Be nimble. Be quick. Be flexible, adaptable, teachable, adroit. In other words, you must be prepared for change because things change.
These are watchwords for any successful business today, especially when it comes to making strategic decisions that involve information technology — and what strategic decisions today don’t? The operational realities when you start a project can, and probably will, be very different from those that will apply when it is ready for launch.
Barack Obama and his high-tech evangelists — chief information officer Vivek Kundra and chief technology officer Aneesh Chopra — are now trying to sell that nimbleness idea to government agencies. Good luck with that, Jack, you’re probably saying. Government processes — from policy prescriptions to contracting procedures — are so entrenched in the old, by-the-book ways of doing business that agencies will never be able to invent a new candlestick, much less jump over one.
Their motto might as well be, “There’s a reason we can’t do that (and I’ll think of it in a minute).”
But Kundra and Chopra want to turn this bureaucratic mind-set on its head. They are touting a number of new forces that have emerged from the entrepreneurial world, have gradually crept into mainstream business applications and are now knocking on government’s door: Web 2.0, open-source software, social networking, mobile and ubiquitous computing, blogging, cloud computing, virtualization.
In this week’s cover story, contributing writer Brian Robinson examines the open-source movement and its growing, if still somewhat grudging, acceptance in the government space. If nothing else, his reporting shows that the government mind-set cannot be stereotyped as one, monolithic ogre of passive resistance. In fact, a number of agencies – defense and intelligence units tops among them – are fully embracing the open-source model for the very reason that less enlightened technology managers cite as its drawback: enhanced security.

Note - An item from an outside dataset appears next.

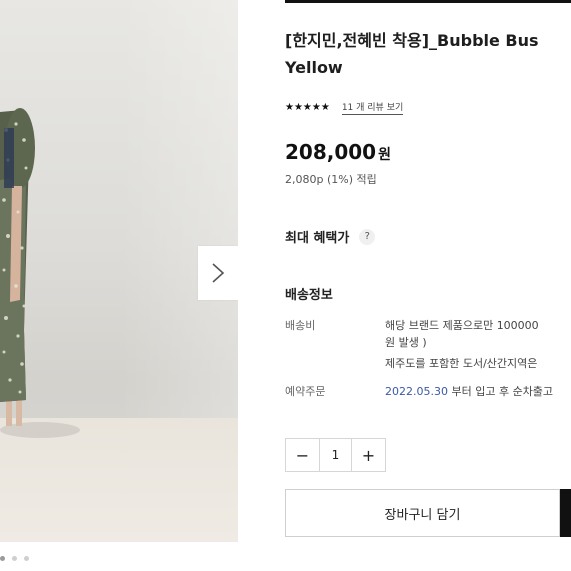 The height and width of the screenshot is (571, 571). What do you see at coordinates (331, 152) in the screenshot?
I see `price-amount: 208,000` at bounding box center [331, 152].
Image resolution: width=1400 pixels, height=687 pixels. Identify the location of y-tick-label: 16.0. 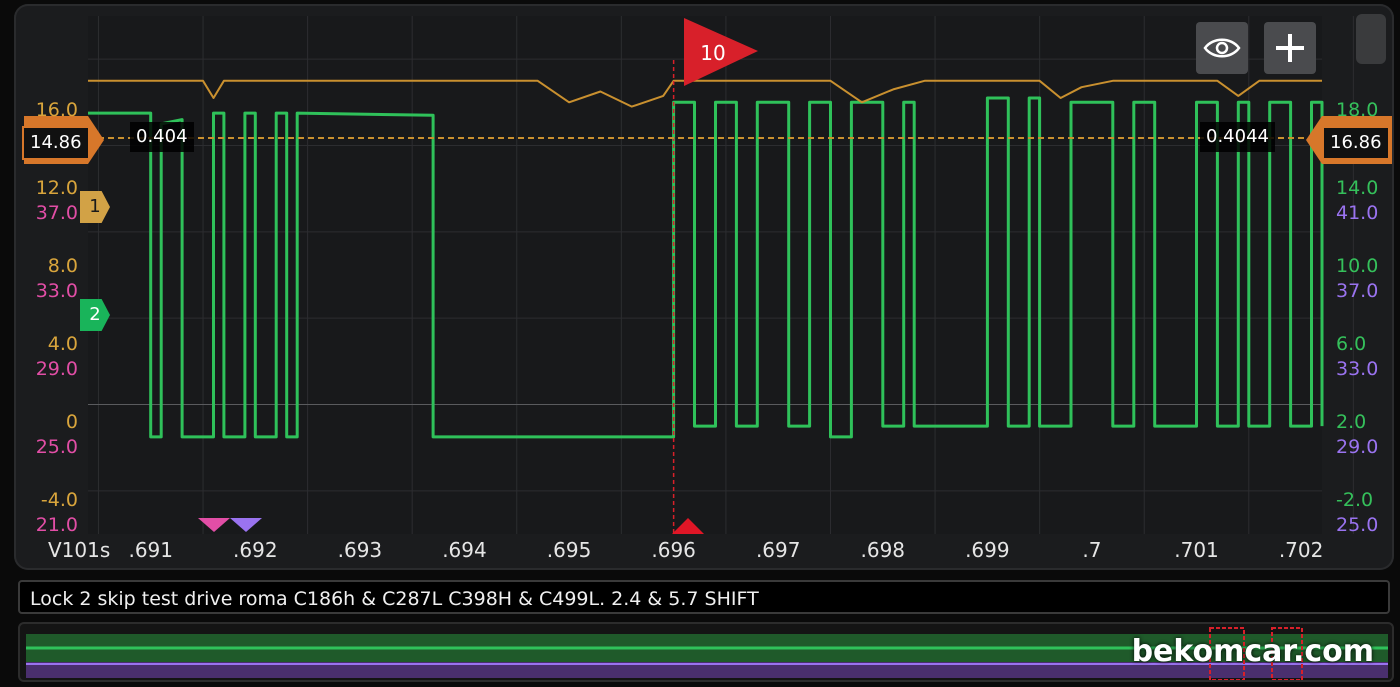
(56, 110).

The phenomenon that makes open source applicable to better security – more eyes on software’s inner workings reveal vulnerabilities that evil-doers will surely find eventually – gets further inspection from columnist Mark Drapeau. He argues that information sharing has become a top priority for national security operations to perform effectively. It’s as much a cultural shift as a technology shift.
No one says this will be easy – or simple. As staff writer Ben Bain reports in his story on sensitive but unclassified information, making mission-critical security information available to those who need it, at whatever level of government they operate, requires a delicate and complicated balance of access and control. Here again, though, emerging technologies offer part of the solution, which means that everyone in the chain of command simply has to remain open to the possibilities.